TEXTAUSZUG:
"Das Projekt SC DHfK ist Wahnsinn, die Mannschaft ist der Hammer. Ich fühle mich einfach mega wohl hier." SC DHfK-Handballer Franz Semper: „Leipzig hat Potenzial für Europa“

Franz Semper – eines der größten deutschen Handball-Talent – verrät uns im Interview, warum er sich gegen das Angebot vom THW Kiel entschied, was er mit dem SC DHfK Leipzig noch erreichen möchte und ob es ein Vorteil ist, den Bundestrainer gut zu kennen.

© Karsten Mann
Franz Semper gilt als eines der größten deutschen Handball-Talente. Der 20-jährige Rückraumspieler verrät uns im Interview u.a., warum er sich gegen das Angebot vom THW Kiel entschied, was er mit dem SC DHfK Leipzig noch alles erreichen möchte und ob es ein Vorteil ist, den Bundestrainer gut zu kennen.  

Der DHfK ist immer gut für eine Überraschung, z.B. beim Sieg gegen Flensburg. Woran liegt es, dass ihr oft auch Top-Mannschaften knackt?

Wir können gegen solche Mannschaften oft befreit aufspielen, aber wir arbeiten auch sehr akribisch. Ein wichtiger Faktor ist zudem, dass wir vor allem zu Hause eine Macht sind und unsere Fans hinter uns stehen. Es ist für jeden Gegner noch mal 10% schwerer, gegen uns zu spielen. 

Ihr habt letzte Saison auf dem 8. Tabellenplatz abgeschlossen. Könnt ihr, um dieses Ergebnis zu wiederholen, noch befreit aufspielen?

Klar, mit der letztjährigen Platzierung wachsen natürlich auch immer die Erwartungen der Fans und vielleicht auch die vom Verein. Wir haben uns selber das Ziel gesetzt, wieder einen einstelligen Tabellenplatz zu erreichen. Aber es wird dieses Jahr noch schwerer – man sieht ja, dass die Liga sehr ausgeglichen ist. Jeder kann jeden schlagen. Es gibt kaum noch richtige Favoriten.

GESTELLTE AUFGABE A:
Wie alt ist Franz Semper laut dem Interview?
GESTELLTE AUFGABE B:
Bitte gib im Interview alles von „Franz Semper –“ bis hinunter zu „auch Top-Mannschaften knackt?“ erneut wieder und tausche dabei „THW Kiel“ gegen „HSV Hamburg“ aus.

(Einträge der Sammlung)
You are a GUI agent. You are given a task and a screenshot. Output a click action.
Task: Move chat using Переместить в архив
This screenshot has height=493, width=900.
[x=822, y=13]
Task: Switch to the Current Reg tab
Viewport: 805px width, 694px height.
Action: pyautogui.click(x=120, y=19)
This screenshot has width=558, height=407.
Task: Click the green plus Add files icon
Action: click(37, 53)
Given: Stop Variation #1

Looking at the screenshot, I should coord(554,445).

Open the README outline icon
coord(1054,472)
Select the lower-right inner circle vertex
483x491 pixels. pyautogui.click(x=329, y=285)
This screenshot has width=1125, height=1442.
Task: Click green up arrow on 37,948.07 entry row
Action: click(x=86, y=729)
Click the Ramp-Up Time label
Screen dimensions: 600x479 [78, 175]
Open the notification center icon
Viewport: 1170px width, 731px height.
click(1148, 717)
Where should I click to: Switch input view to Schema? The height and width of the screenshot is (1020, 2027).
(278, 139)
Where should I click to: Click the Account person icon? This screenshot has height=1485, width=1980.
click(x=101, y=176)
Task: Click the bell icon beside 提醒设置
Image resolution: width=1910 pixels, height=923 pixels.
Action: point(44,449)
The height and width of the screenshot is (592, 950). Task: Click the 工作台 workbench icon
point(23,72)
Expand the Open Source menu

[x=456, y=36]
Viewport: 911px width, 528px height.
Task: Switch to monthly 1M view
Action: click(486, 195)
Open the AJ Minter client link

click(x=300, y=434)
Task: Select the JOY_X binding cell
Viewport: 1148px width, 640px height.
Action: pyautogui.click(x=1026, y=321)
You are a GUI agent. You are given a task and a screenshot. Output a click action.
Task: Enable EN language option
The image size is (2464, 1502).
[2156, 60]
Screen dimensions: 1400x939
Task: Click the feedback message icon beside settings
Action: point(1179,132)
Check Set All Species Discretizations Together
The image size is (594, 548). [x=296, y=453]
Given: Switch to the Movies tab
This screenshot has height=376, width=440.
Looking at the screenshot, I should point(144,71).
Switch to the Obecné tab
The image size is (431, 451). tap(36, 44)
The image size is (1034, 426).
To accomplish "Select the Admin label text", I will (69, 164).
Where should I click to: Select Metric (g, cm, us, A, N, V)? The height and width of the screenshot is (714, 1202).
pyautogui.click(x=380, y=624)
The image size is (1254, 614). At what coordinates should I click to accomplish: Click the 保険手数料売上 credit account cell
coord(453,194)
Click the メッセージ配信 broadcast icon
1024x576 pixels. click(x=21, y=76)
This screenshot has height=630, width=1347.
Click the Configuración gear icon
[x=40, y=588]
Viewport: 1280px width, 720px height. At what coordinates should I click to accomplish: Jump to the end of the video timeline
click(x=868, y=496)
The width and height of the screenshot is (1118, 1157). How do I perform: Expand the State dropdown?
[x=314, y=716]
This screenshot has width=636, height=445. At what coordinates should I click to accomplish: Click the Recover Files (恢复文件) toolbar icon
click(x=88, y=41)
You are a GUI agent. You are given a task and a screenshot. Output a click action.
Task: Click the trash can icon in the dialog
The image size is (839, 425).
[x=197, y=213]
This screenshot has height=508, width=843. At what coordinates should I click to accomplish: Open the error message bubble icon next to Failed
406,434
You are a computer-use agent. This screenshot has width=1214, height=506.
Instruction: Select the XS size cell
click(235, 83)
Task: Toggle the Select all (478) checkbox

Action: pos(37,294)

ERGEBNIS A:
20 Jahre

ERGEBNIS B:
Franz Semper – eines der größten deutschen Handball-Talent – verrät uns im Interview, warum er sich gegen das Angebot vom HSV Hamburg entschied, was er mit dem SC DHfK Leipzig noch erreichen möchte und ob es ein Vorteil ist, den Bundestrainer gut zu kennen.

© Karsten Mann
Franz Semper gilt als eines der größten deutschen Handball-Talente. Der 20-jährige Rückraumspieler verrät uns im Interview u.a., warum er sich gegen das Angebot vom HSV Hamburg entschied, was er mit dem SC DHfK Leipzig noch alles erreichen möchte und ob es ein Vorteil ist, den Bundestrainer gut zu kennen.  

Der DHfK ist immer gut für eine Überraschung, z.B. beim Sieg gegen Flensburg. Woran liegt es, dass ihr oft auch Top-Mannschaften knackt?